▶ _Word and element location lines_
>>

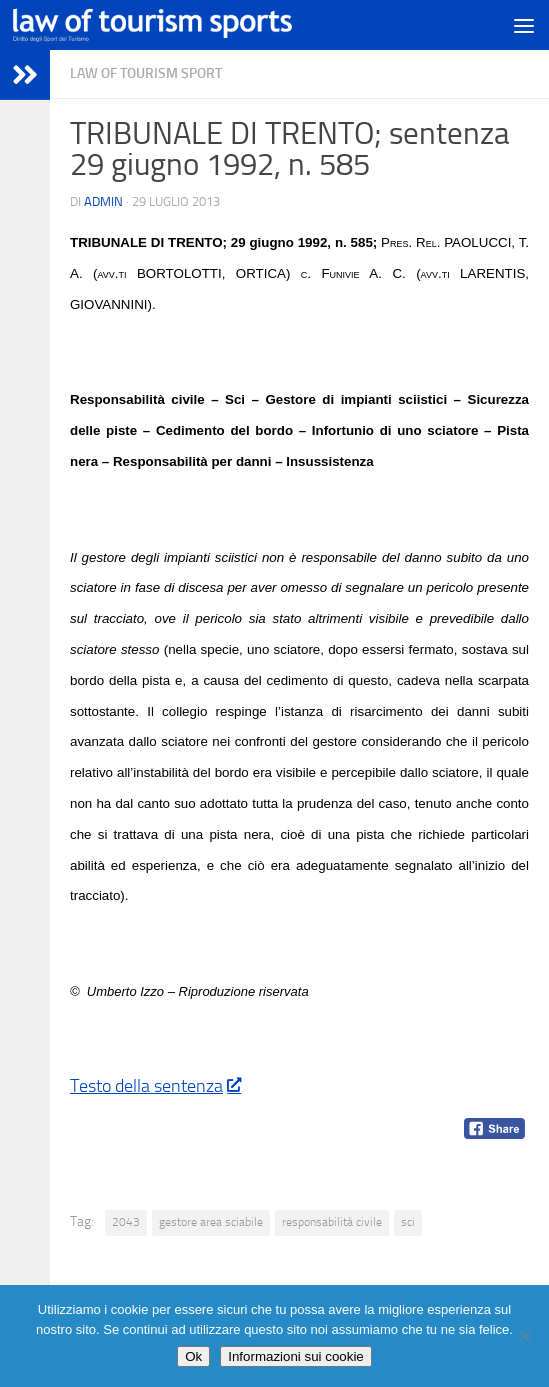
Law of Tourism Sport (146, 73)
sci (408, 1222)
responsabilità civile (332, 1222)
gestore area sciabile (211, 1222)
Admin (103, 201)
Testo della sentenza (155, 1086)
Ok (193, 1356)
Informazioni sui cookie (296, 1356)
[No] (524, 1336)
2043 (126, 1222)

<<

▶ _Short exercise_
Write the lines above as a JSON list of strings, one string per line, skipping blank lines. Leave the pictures out.

▶ _Final answer_
[
  "Law of Tourism Sport (146, 73)",
  "sci (408, 1222)",
  "responsabilità civile (332, 1222)",
  "gestore area sciabile (211, 1222)",
  "Admin (103, 201)",
  "Testo della sentenza (155, 1086)",
  "Ok (193, 1356)",
  "Informazioni sui cookie (296, 1356)",
  "[No] (524, 1336)",
  "2043 (126, 1222)"
]